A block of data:
--------------------------------------------------

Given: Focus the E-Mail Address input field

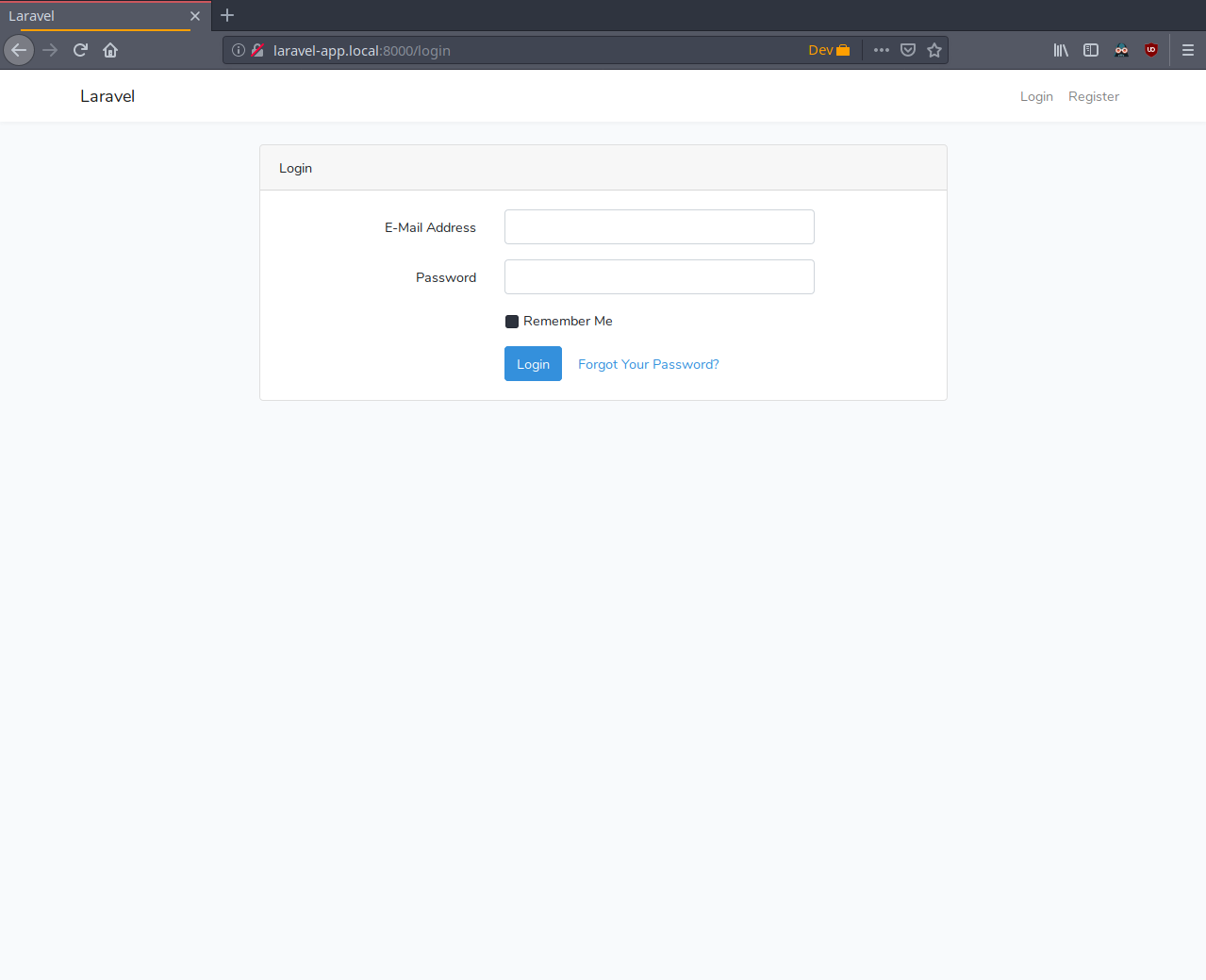Looking at the screenshot, I should point(659,227).
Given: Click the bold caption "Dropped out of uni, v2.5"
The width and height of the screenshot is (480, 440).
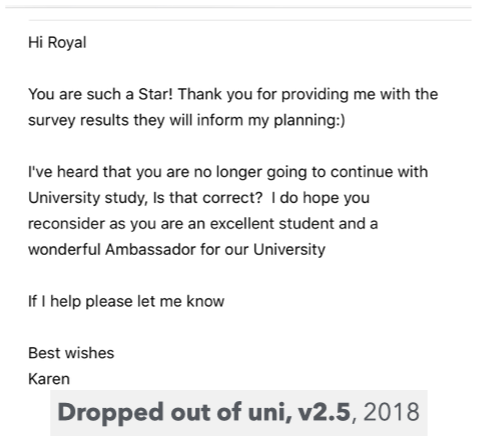Looking at the screenshot, I should click(x=204, y=413).
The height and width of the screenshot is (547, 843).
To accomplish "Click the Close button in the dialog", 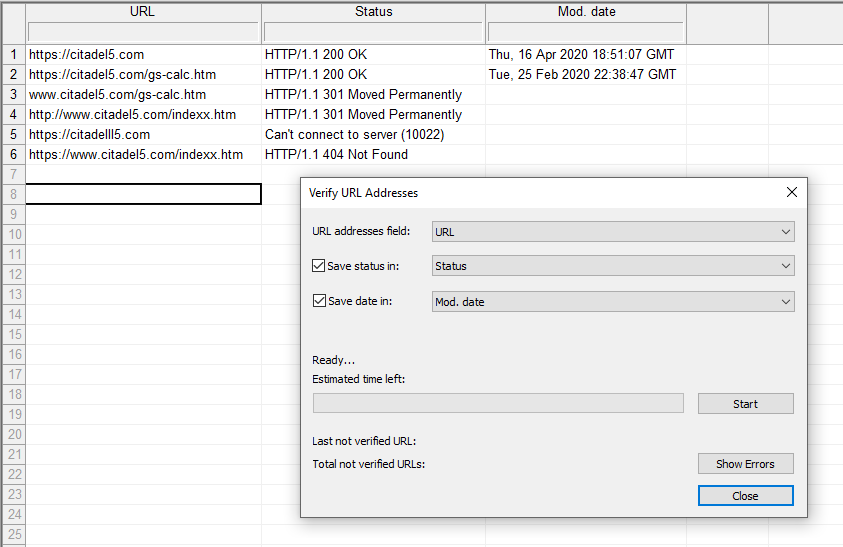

--------------------------------------------------

WRITTEN PROBLEM: Copy every row in the block above word for word, leaving out the pictures.

RESPONSE TO THE TASK:
Given: Focus the E-Mail Address input field

Looking at the screenshot, I should point(659,227).
Given: Click the bold caption "Dropped out of uni, v2.5"
The width and height of the screenshot is (480, 440).
Looking at the screenshot, I should click(x=204, y=413).
The height and width of the screenshot is (547, 843).
To accomplish "Click the Close button in the dialog", 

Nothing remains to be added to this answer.